*Exercise aim:*
Copy out the text lines of every item below word for word, and leave the pictures out of your answer.

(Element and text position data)
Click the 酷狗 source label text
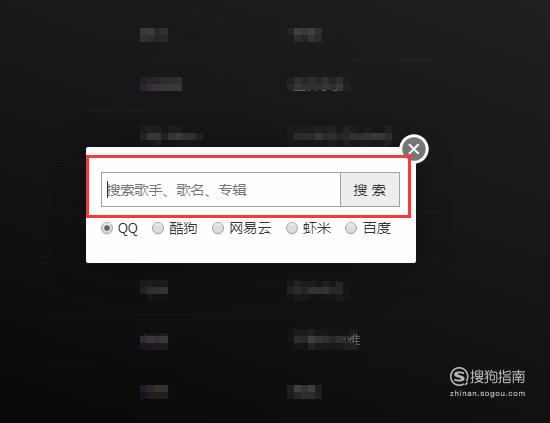This screenshot has height=423, width=550. pyautogui.click(x=183, y=228)
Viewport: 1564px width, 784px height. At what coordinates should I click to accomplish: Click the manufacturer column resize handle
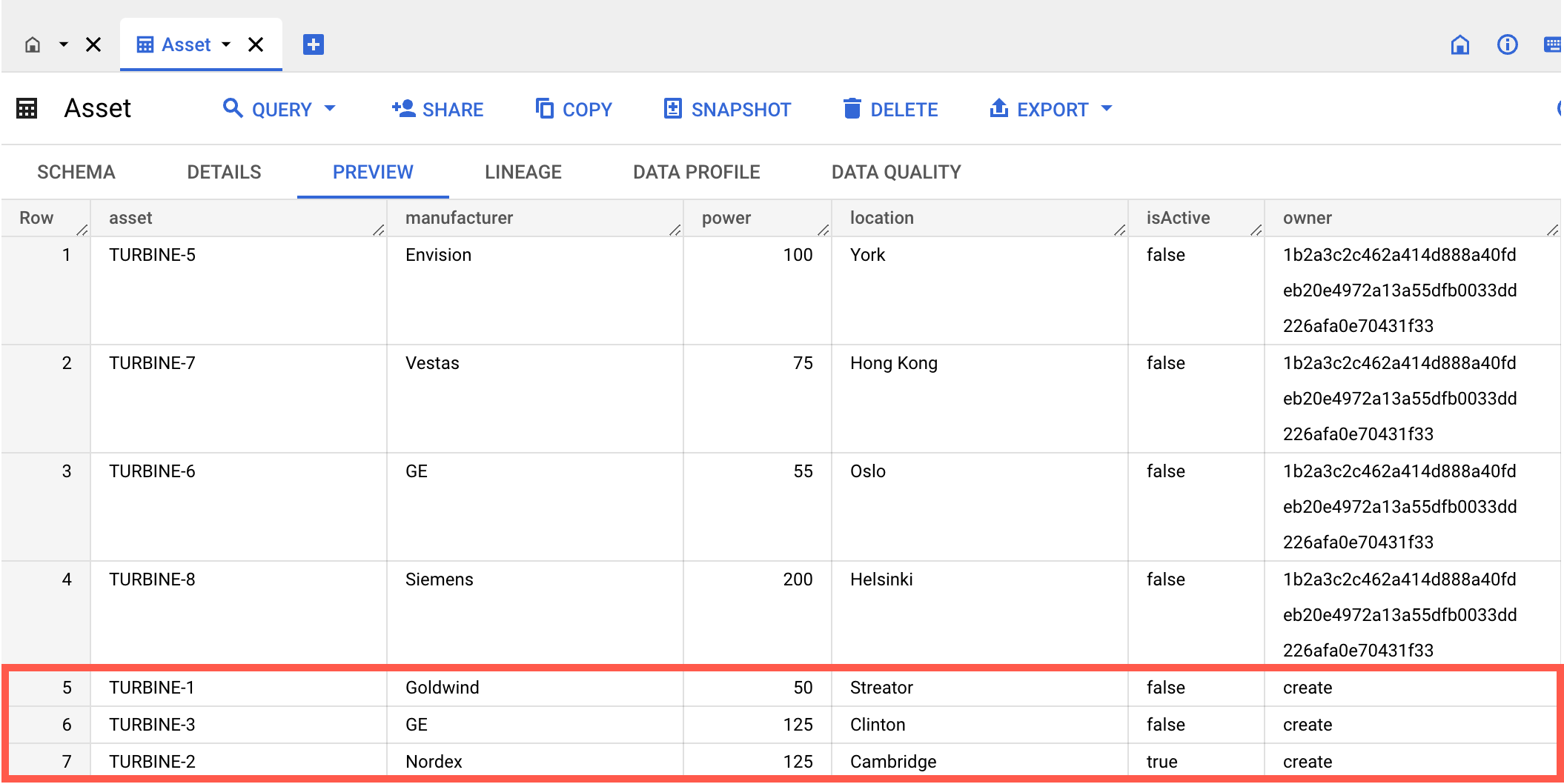[x=675, y=230]
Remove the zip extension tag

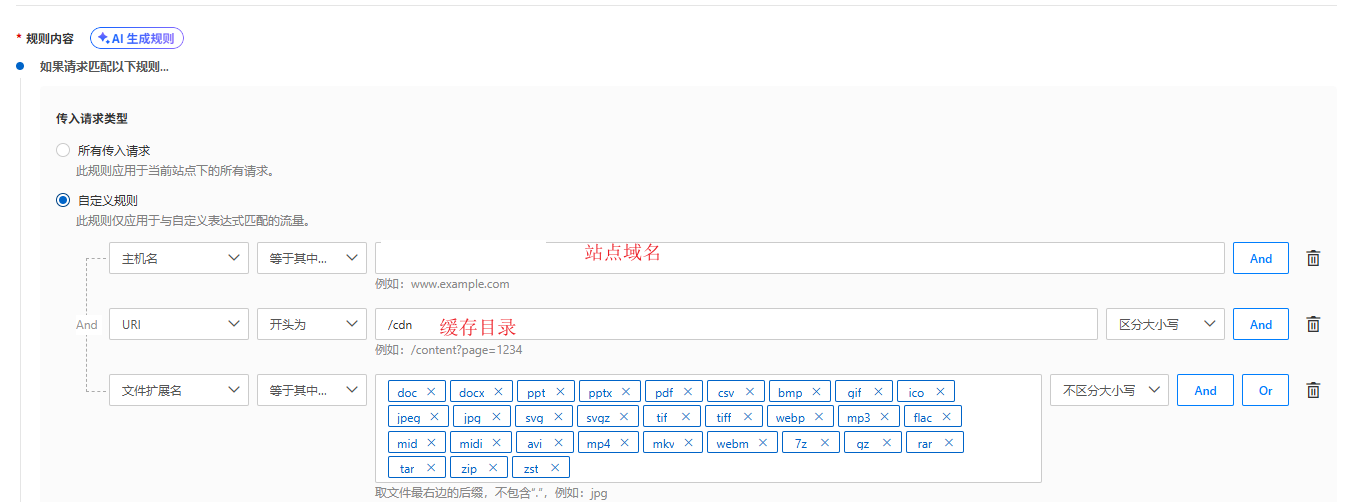tap(492, 468)
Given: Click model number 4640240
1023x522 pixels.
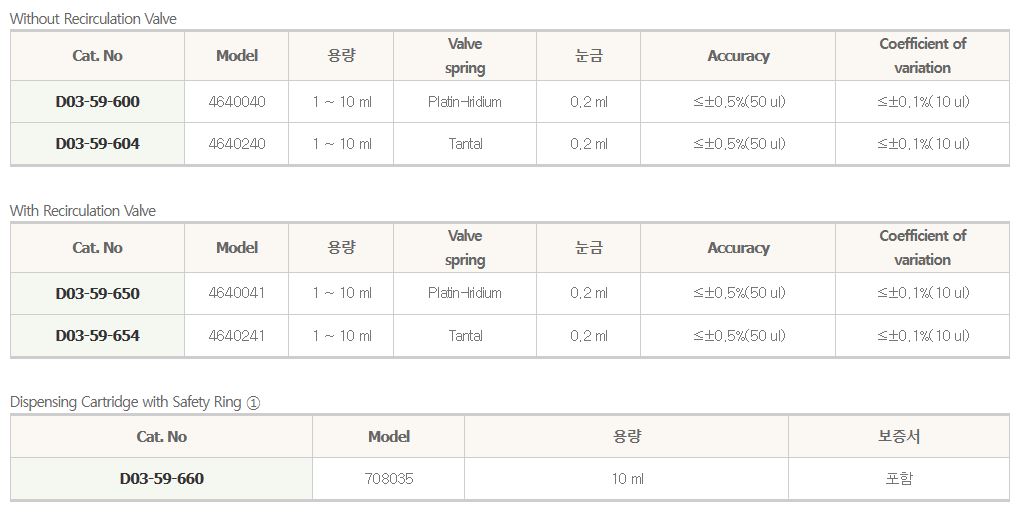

*Result below:*
Click the 酷狗 source label text
This screenshot has height=423, width=550. pyautogui.click(x=183, y=228)
Viewport: 1564px width, 784px height. At what coordinates should I click to accomplish: Click the manufacturer column resize handle
[x=675, y=230]
Remove the zip extension tag

tap(492, 468)
Given: Click model number 4640240
1023x522 pixels.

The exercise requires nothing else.